Brief: Exactly the lines from the line with "Open clock picker for Giờ nhập" through the final line of the records below, both ends included, are to be set down. Do not include pictures.

Start of Data shown

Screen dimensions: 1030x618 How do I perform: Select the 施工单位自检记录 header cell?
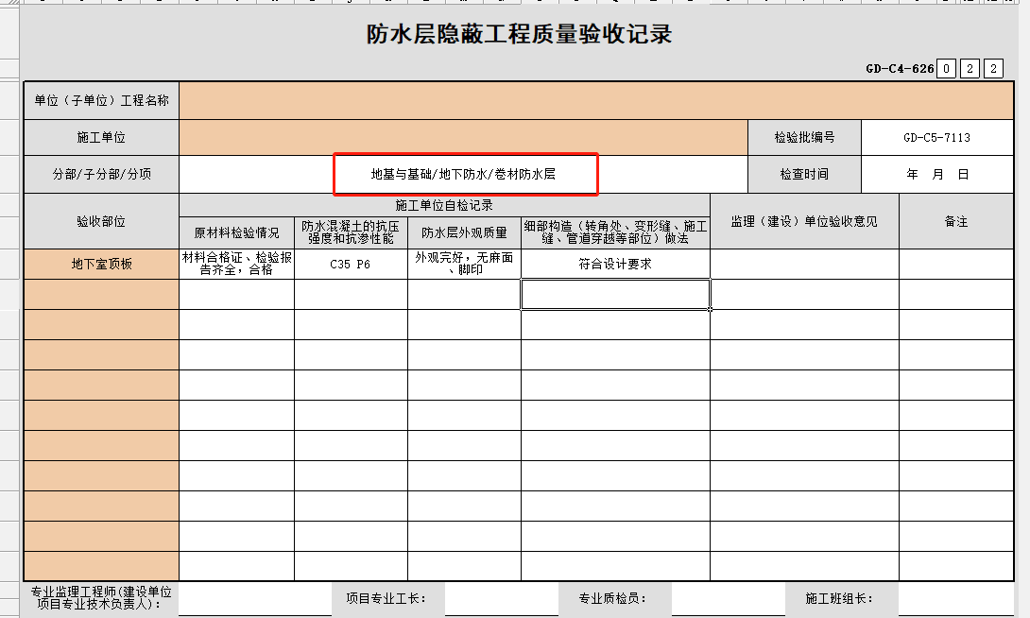click(x=444, y=205)
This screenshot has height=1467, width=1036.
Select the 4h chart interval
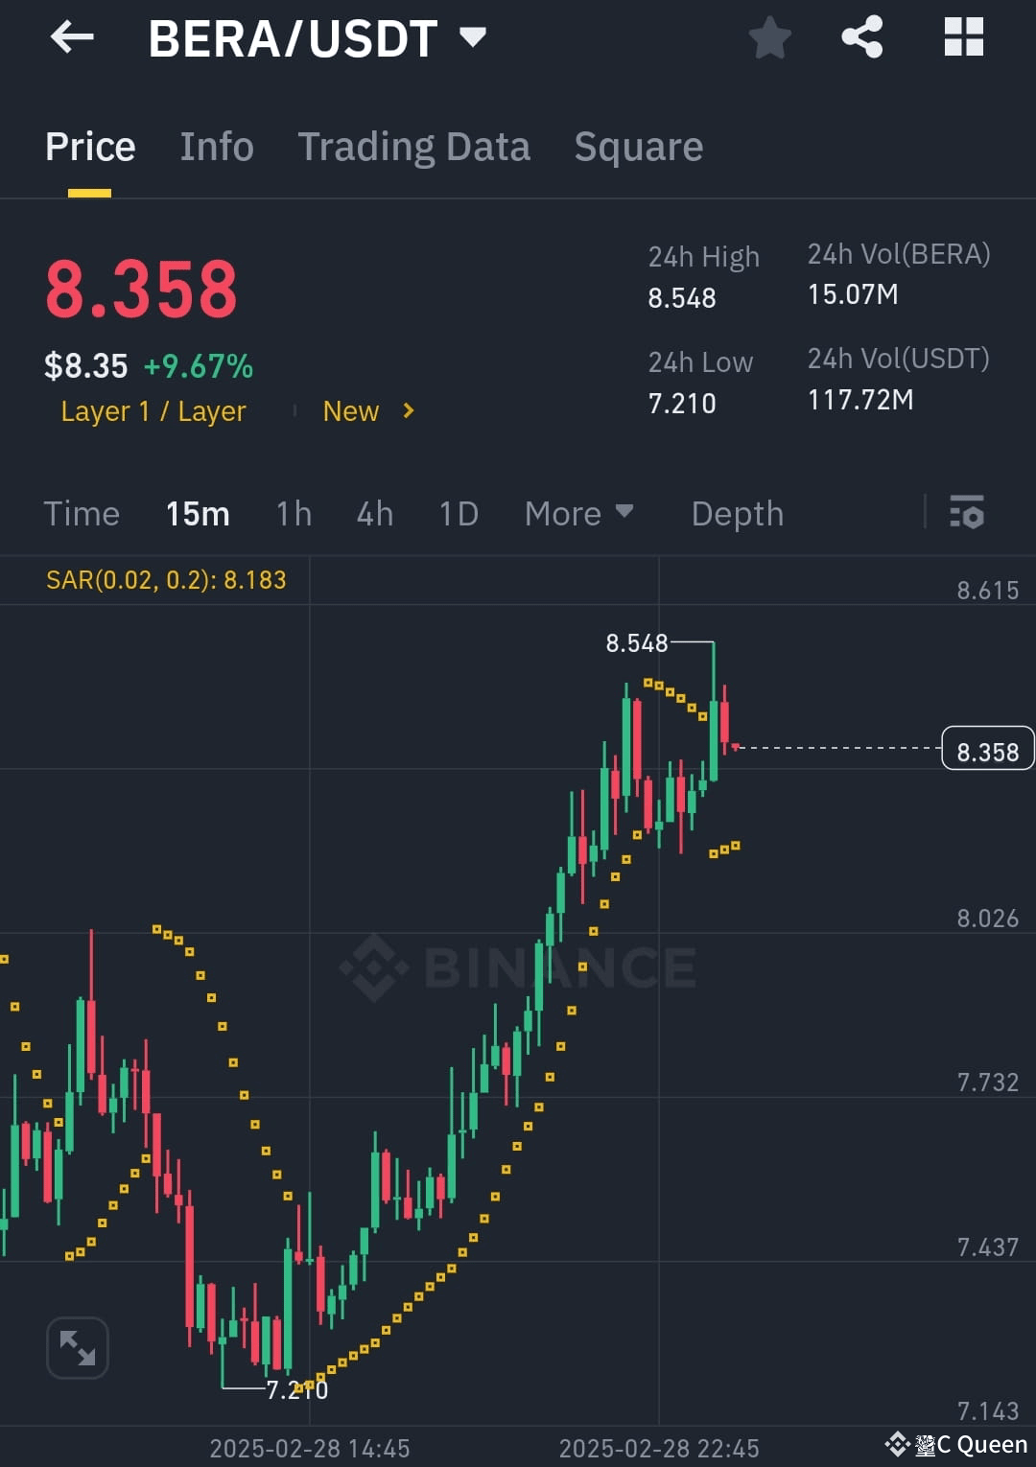[x=373, y=514]
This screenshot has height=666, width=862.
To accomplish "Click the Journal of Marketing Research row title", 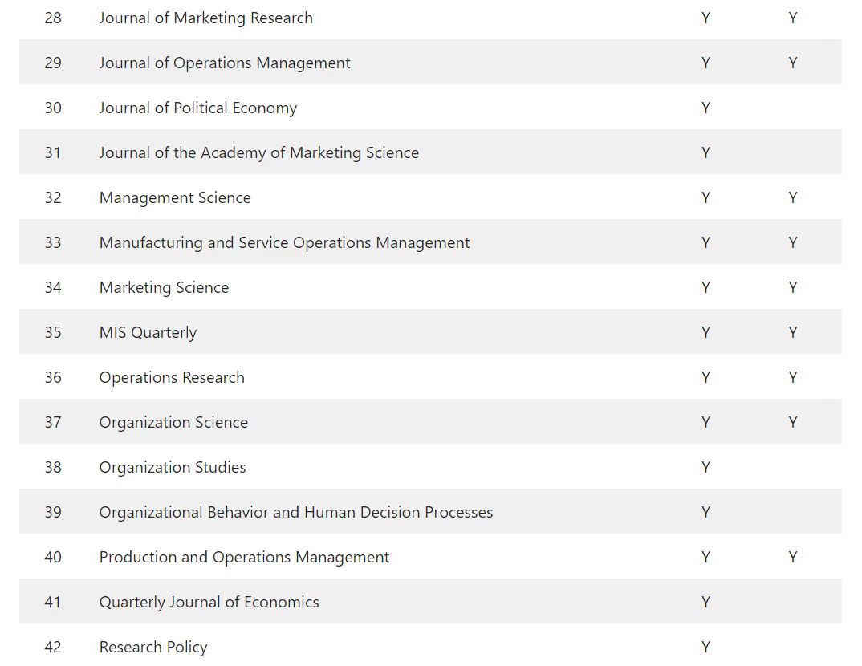I will point(205,18).
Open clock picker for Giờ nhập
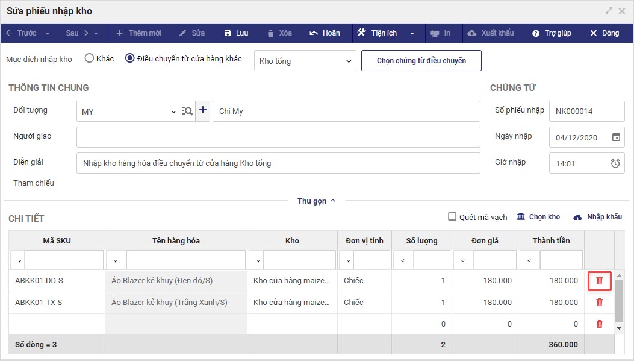The height and width of the screenshot is (361, 634). pyautogui.click(x=615, y=163)
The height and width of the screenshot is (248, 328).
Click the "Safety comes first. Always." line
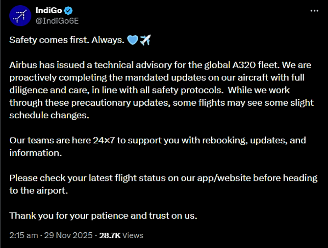click(67, 40)
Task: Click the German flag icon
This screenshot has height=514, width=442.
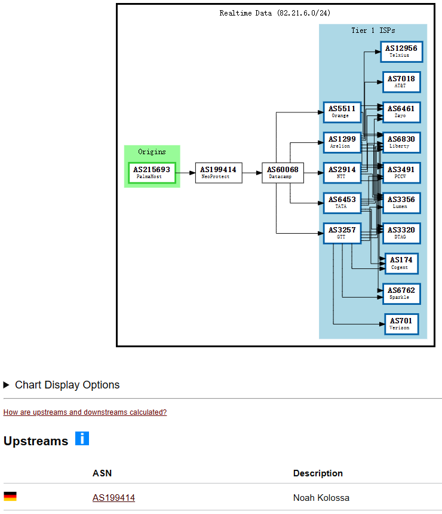Action: [10, 497]
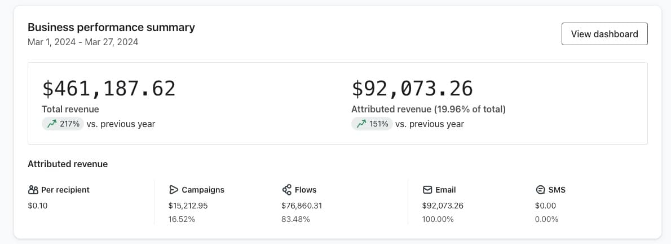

End of Data shown

Answer space:
Open clock picker for Giờ nhập
The height and width of the screenshot is (361, 634). pyautogui.click(x=615, y=163)
The height and width of the screenshot is (248, 328).
Click the "Safety comes first. Always." line
click(67, 40)
Task: Click the German flag icon
This screenshot has height=514, width=442.
Action: [10, 497]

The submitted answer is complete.